▶ TASK STATEMENT: Which lines of the listing hold the string "Instruction"? Copy those lines.

▶ INFORMATION PROVIDED:
####
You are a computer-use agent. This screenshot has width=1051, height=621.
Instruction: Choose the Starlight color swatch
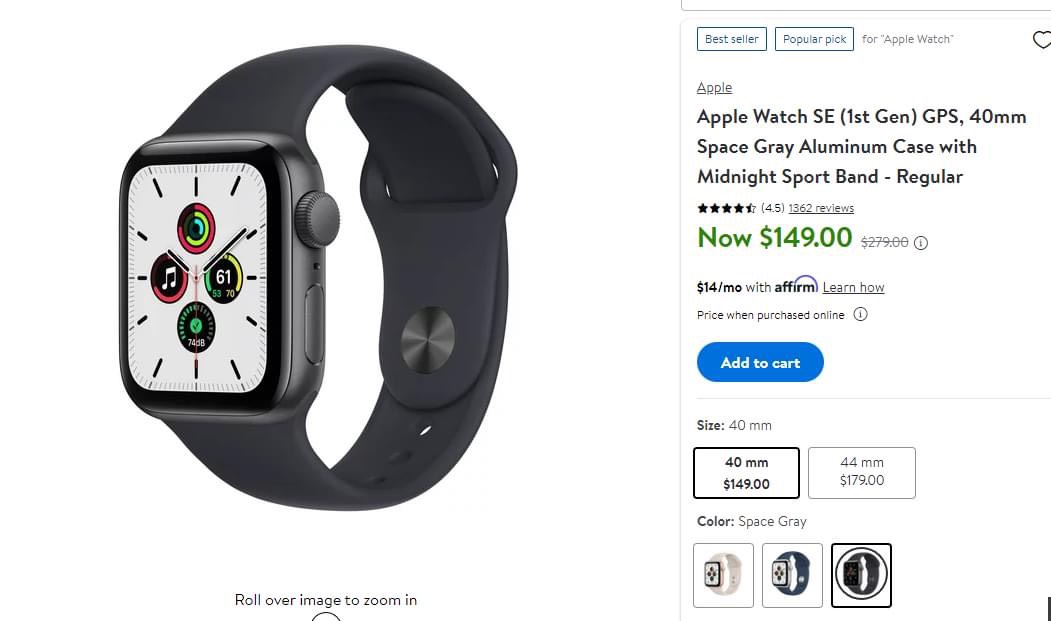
####
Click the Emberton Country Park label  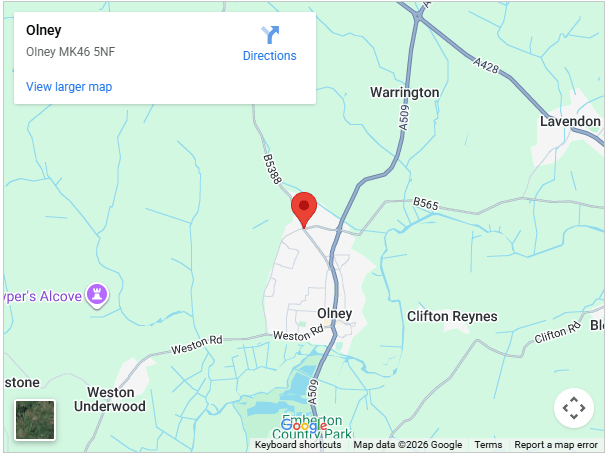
####
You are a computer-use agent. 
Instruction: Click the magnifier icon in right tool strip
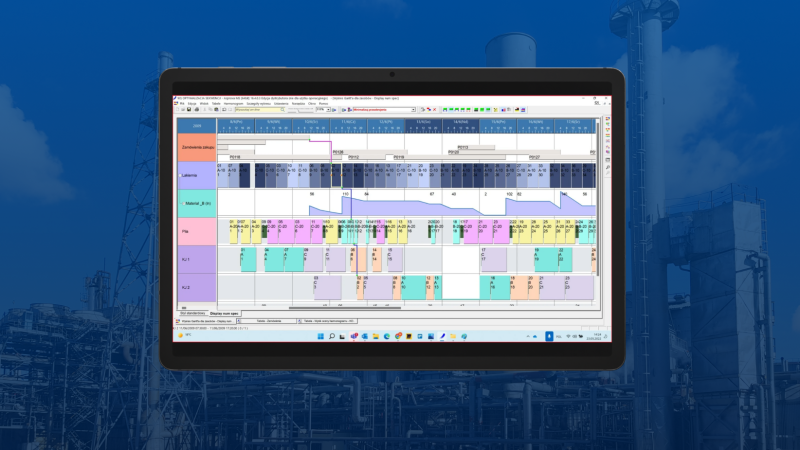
####
▶ ANSWER SECTION:
Instruction: Choose the Starlight color swatch
Instruction: Click the magnifier icon in right tool strip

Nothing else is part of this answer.